Two boys bicycling to school, one pedaling, the other standing on the back, his feet supported by steel axle-pegs.
An old man bicycling home early in the morning from a visit to the market, a bouquet of white flowers in his fist.
A young donkey grazing in a field and nuzzling his mother, nipping at her neck.
High school boys playing soccer in the town square, heading and dribbling the ball like World Cup pros.
The sweet aroma of fried bananas sizzling in oil, sold by a smiling young woman. The spicy aroma of fresh tamales brought to our door by a teenaged girl.
Flowers. Plump white blossoms and tiny purple blossoms in the trees. Fiery red poinsettias. Wildflowers of every shape and color.
Trees laden with pomegranates, ripening to a deep red.
The musical sounds of Spanish mixed with the exotic and mysterious sounds of Zapotec and Mixtec, the mother tongues of these people.
The joyous sounds of a fiesta, of dance music playing late into the night and fireworks exploding in the air.
Parades of bright green, three-wheeled motorcycle taxis purring in the streets.
Market stalls piled high with tomatoes, onions, garlic, oranges, mangos, carrots, beans and bananas.
The smell of wood-smoke before the dawn from a thousand cooking fires, where women brown fresh tortillas for their families.
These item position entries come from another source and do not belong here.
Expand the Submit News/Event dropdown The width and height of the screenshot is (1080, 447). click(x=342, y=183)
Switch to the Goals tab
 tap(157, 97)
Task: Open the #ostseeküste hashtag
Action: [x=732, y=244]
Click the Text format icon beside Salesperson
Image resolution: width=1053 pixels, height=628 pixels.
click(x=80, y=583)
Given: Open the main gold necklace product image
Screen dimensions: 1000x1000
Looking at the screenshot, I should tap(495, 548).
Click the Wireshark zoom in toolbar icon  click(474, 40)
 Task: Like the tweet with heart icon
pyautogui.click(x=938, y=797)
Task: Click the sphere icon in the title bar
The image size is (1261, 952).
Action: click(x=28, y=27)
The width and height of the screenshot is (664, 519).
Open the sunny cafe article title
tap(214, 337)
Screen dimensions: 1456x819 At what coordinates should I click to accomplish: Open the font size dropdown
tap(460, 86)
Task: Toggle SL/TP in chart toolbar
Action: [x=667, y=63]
All over the earth, the rhythms and lyrics change, but the themes of life remain the same: we labor; we eat the fruit of God’s earth; we laugh and sing and weep; we relate to each other in commerce and friendship, in love and anger; we sleep; we rise again at the dawn.
And we gaze into the night sky where a billion stars burn and wonder, “What does it all mean?”